- EXERCISE BRIEF:
Copy out exactly the stretch of the listing below that begins at the line containing "Angebot inkl. Montage anfordern (243, 848)" and ends at the line containing "Litiga con un", and copy nothing outside it.

- SOURCE MATERIAL:
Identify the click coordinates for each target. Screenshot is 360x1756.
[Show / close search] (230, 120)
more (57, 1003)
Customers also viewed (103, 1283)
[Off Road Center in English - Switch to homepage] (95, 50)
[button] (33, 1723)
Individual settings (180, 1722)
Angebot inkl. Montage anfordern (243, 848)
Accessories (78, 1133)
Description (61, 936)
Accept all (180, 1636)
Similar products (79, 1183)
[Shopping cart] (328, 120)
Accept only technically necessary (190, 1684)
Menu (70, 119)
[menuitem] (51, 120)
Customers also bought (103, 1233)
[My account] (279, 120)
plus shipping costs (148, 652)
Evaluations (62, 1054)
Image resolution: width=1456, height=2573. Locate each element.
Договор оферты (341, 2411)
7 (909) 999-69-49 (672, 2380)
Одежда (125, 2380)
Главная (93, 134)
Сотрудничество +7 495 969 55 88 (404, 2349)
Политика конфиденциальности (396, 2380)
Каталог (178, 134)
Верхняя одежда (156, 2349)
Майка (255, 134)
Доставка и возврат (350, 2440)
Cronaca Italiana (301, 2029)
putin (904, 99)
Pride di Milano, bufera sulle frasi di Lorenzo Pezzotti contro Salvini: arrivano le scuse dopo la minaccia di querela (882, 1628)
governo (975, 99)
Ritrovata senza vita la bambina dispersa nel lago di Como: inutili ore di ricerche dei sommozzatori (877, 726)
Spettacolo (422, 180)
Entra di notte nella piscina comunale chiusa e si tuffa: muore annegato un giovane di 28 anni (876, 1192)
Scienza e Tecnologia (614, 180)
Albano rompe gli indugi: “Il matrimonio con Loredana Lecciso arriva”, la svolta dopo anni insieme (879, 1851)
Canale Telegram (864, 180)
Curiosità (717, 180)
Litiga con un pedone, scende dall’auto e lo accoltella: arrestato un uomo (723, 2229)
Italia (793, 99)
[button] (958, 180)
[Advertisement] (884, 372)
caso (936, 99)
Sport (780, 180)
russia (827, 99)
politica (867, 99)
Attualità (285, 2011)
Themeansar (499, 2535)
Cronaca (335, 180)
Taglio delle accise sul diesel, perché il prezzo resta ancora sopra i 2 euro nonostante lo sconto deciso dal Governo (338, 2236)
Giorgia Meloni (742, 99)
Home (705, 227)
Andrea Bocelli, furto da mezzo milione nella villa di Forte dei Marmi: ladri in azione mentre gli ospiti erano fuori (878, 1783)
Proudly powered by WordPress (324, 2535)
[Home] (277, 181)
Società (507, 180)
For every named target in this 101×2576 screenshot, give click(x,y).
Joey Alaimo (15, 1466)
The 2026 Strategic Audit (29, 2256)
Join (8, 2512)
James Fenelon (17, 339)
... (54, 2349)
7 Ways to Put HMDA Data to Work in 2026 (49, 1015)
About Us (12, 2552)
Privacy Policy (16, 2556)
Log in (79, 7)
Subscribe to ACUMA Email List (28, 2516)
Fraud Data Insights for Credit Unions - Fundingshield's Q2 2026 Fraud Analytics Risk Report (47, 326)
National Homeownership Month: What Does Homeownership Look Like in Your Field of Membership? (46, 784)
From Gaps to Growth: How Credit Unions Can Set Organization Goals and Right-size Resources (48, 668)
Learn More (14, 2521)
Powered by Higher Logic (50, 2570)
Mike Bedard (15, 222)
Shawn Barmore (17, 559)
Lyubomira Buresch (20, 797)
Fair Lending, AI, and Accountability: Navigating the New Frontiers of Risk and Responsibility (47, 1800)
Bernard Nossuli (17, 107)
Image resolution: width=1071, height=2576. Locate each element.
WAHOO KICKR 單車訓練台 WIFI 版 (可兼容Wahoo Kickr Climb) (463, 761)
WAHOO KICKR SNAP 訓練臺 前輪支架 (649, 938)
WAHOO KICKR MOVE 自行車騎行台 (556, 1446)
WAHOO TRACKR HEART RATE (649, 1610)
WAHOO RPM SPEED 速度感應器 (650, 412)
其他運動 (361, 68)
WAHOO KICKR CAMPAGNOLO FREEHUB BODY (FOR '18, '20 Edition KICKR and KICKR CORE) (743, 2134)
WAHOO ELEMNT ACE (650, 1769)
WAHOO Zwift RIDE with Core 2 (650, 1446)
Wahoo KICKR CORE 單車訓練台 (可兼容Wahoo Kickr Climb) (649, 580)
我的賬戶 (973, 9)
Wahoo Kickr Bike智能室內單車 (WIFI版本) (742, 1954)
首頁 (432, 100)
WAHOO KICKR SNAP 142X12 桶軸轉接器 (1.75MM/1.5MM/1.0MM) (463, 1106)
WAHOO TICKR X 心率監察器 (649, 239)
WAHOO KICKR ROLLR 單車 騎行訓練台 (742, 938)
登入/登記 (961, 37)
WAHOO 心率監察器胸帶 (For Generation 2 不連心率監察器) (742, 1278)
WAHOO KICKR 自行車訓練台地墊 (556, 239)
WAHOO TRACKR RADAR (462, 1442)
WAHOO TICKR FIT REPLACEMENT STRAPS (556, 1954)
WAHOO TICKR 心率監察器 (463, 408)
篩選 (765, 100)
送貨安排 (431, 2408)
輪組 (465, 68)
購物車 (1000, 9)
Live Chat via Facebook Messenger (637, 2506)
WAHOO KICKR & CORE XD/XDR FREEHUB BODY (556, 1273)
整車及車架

- ANSWER AREA:
Angebot inkl. Montage anfordern (243, 848)
Accessories (78, 1133)
Description (61, 936)
Accept all (180, 1636)
Similar products (79, 1183)
[Shopping cart] (328, 120)
Accept only technically necessary (190, 1684)
Menu (70, 119)
[menuitem] (51, 120)
Customers also bought (103, 1233)
[My account] (279, 120)
plus shipping costs (148, 652)
Evaluations (62, 1054)
Image resolution: width=1456, height=2573. Locate each element.
Договор оферты (341, 2411)
7 (909) 999-69-49 (672, 2380)
Одежда (125, 2380)
Главная (93, 134)
Сотрудничество +7 495 969 55 88 (404, 2349)
Политика конфиденциальности (396, 2380)
Каталог (178, 134)
Верхняя одежда (156, 2349)
Майка (255, 134)
Доставка и возврат (350, 2440)
Cronaca Italiana (301, 2029)
putin (904, 99)
Pride di Milano, bufera sulle frasi di Lorenzo Pezzotti contro Salvini: arrivano le scuse dopo la minaccia di querela (882, 1628)
governo (975, 99)
Ritrovata senza vita la bambina dispersa nel lago di Como: inutili ore di ricerche dei sommozzatori (877, 726)
Spettacolo (422, 180)
Entra di notte nella piscina comunale chiusa e si tuffa: muore annegato un giovane di 28 anni (876, 1192)
Scienza e Tecnologia (614, 180)
Albano rompe gli indugi: “Il matrimonio con Loredana Lecciso arriva”, la svolta dopo anni insieme (879, 1851)
Canale Telegram (864, 180)
Curiosità (717, 180)
Litiga con un pedone, scende dall’auto e lo accoltella: arrestato un uomo (723, 2229)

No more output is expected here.